11 September 2023, Shanghai – Abbisko Therapeutics Co., Ltd. (HKEX Stock Code: 2256. HK, referred to as “Abbisko Therapeutics” hereafter) announced that the Europe EMA had approved its CSF-1R inhibitor pimicotinib（ABSK021）for a randomized, double-blind, placebo-controlled, multicenter Phase III clinical study in patients with giant cell tumor of the tendon sheath. This is another important milestone after pimicotinib was approved for Phase III clinical trial in both China and the U.S. Pimicotinib is the first small-molecule inhibitor in Abbisko’s pipeline that has been approved for Phase III clinical trial in China, the U.S., and Europe. It is the first CSF-1R inhibitor developed in China entering global Phase III clinical trial. Pimicotinib showed significant anti-tumor efficacy with a preliminary ORR of 77.4% in the clinical Phase Ib trial for the treatment of advanced tenosynovial giant cell tumor（“TGCT”）and has good safety and PK/PD characteristics.

PHASE III ABSK021-301 STUDY

The Phase III ABSK021-301 study is a randomized, double-blind, placebo-controlled, multi-centered clinical trial designed to evaluate the safety and efficacy of ABSK021 in patients with TGCT. This study consists of two parts. Part 1 is a double-blind phase, eligible patients will be randomized to ABSK021 treatment group or matching placebo group and will receive 50mg QD of ABSK021 or matching placebo (28 days/cycle) until completion of Part 1. Patients who complete Part 1 will be eligible to continue in Part 2 of the study. Part 2 is an open-label treatment phase, and all patients entering this phase will receive 50mg QD of open-label ABSK021 until 24 weeks of dosing or withdrawal from the study. Approximately 100 patients are planned to be enrolled, and the primary endpoint is 25-Week ORR by Blinded Independent Review Committee. The global multicenter Phase III study has been conducted simultaneously in the U.S. and China. Recently, patients will be enrolled simultaneously in Europe. The European part will be included in the global multi-center clinical phase III of ABSK021-301, and the results will be used for NDA applications in China, U.S., and Europe.

Pimicotinib is a novel, orally available, highly selective and potent small molecule CSF-1R inhibitor, independently developed by Abbisko Therapeutics. It has been granted the breakthrough therapy designation and Priority Medicine (PRIME) designation by China NMPA, U.S. FDA, and Europe EMA for the treatment of TGCT that is not amenable to surgery. According to epidemiological data, its incidence rate rose from 28/million people in 1998 to 49/million people in 2012, and the number of new cases in China and the U.S. is about 60,000 and 14,000 people each year. Thus, many existing patients are in desperate need of drug treatment. TCGT mainly results in swelling, pain, stiffness, and decreased activity of the affected joints which seriously affect the patient’s quality of life. There is currently no approved drug available in China, and only one systemic therapy agent has been approved in the U.S.. However, it is only available through the Risk Evaluation and Mitigation Strategy (REMS) Program due to potential liver injuries it may cause. There are unmet medical needs of TGCT patients in China, the U.S., and Europe.
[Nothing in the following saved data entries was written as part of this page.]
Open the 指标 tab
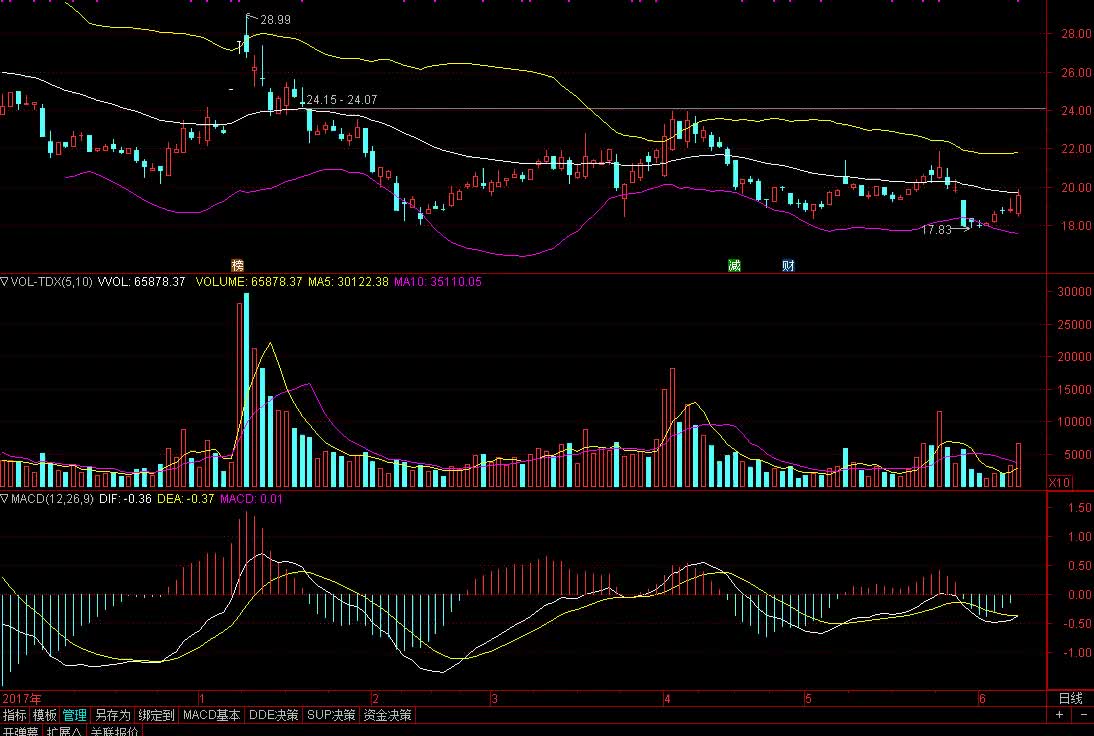Viewport: 1094px width, 736px height. pyautogui.click(x=15, y=715)
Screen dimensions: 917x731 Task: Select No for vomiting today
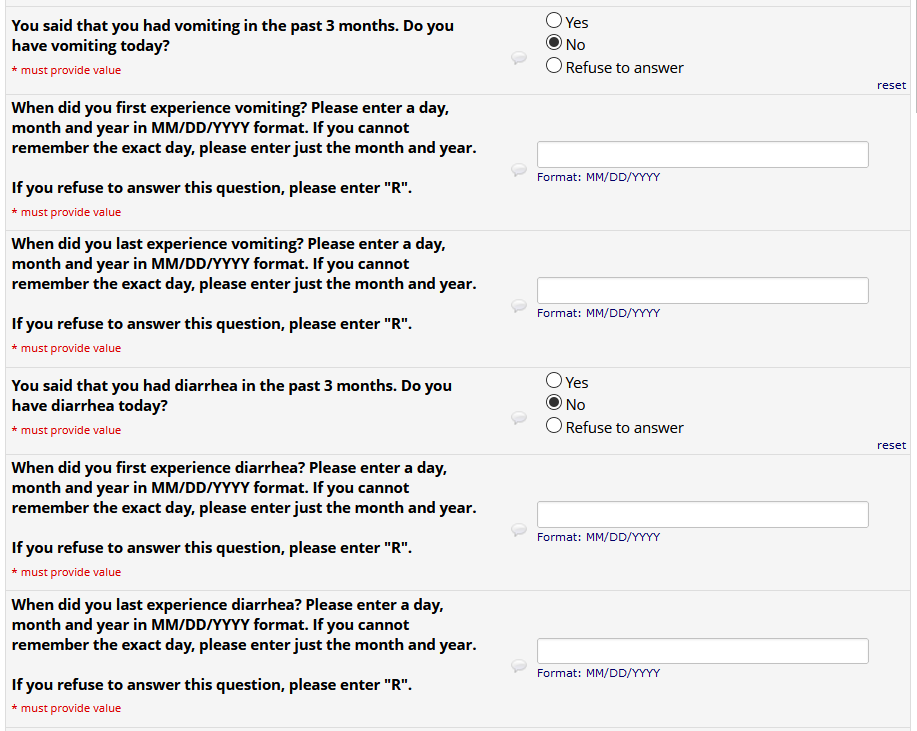[554, 44]
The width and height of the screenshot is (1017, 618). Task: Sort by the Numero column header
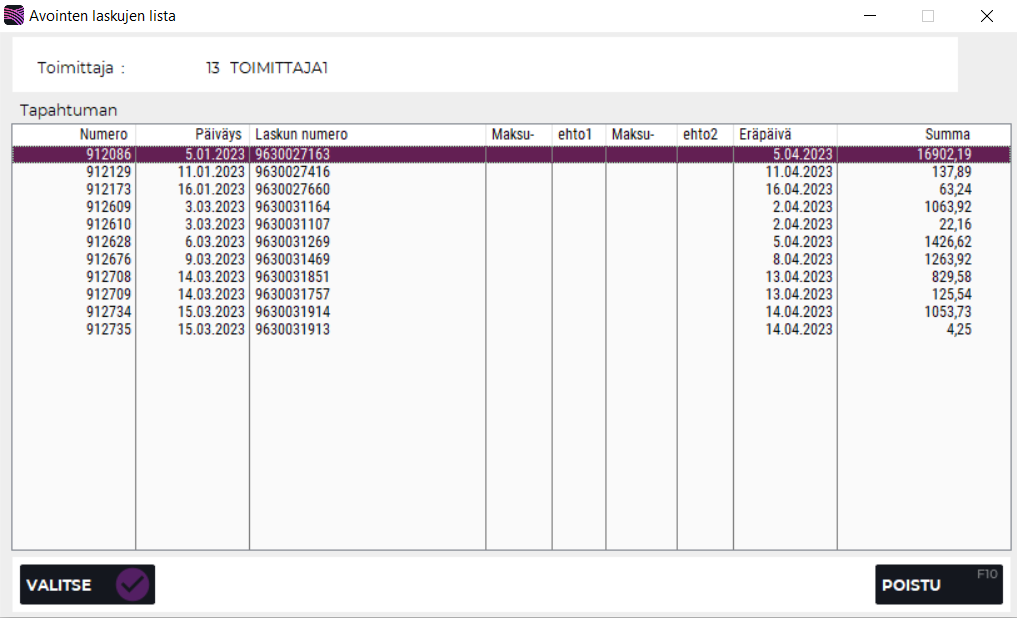pyautogui.click(x=103, y=134)
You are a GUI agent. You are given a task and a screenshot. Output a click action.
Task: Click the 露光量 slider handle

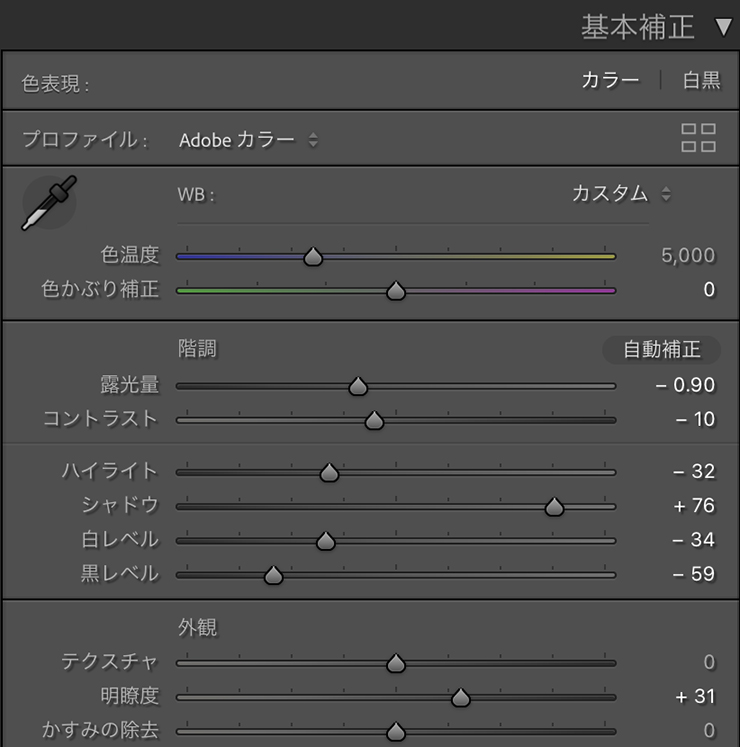pos(358,386)
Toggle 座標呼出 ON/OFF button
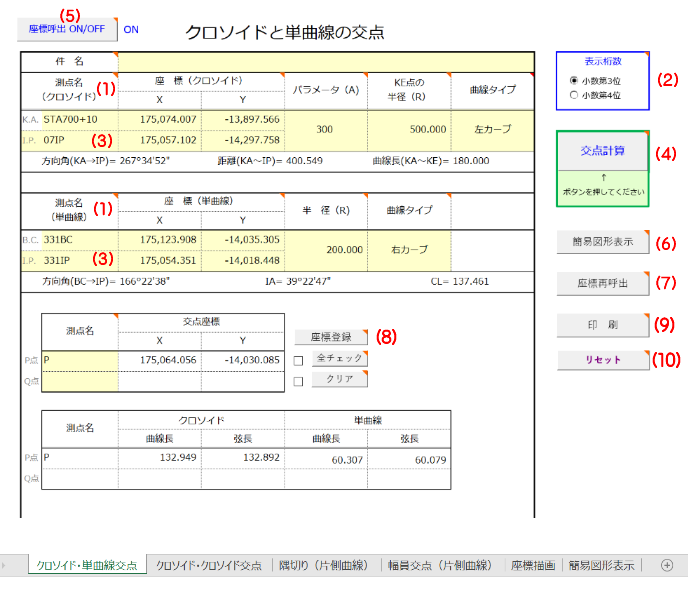The image size is (688, 603). click(x=66, y=29)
Abbisko has completed a Phase Ia dose escalation study for pimicotinibin the U.S., with Phase Ib expansion ongoing in both the U.S. and China. In addition to TGCT, Abbisko is actively exploring the potential of pimicotinib in treating other indications including many types of solid tumors in clinic, and has obtained approval from NMPA to conduct a Phase II clinical study in chronic graft-versus-host disease and advanced pancreatic cancer, and also exploring its potential for treating ALS and other CNS diseases. As of the date of this press release, no highly selective CSF-1R inhibitor has been approved in China.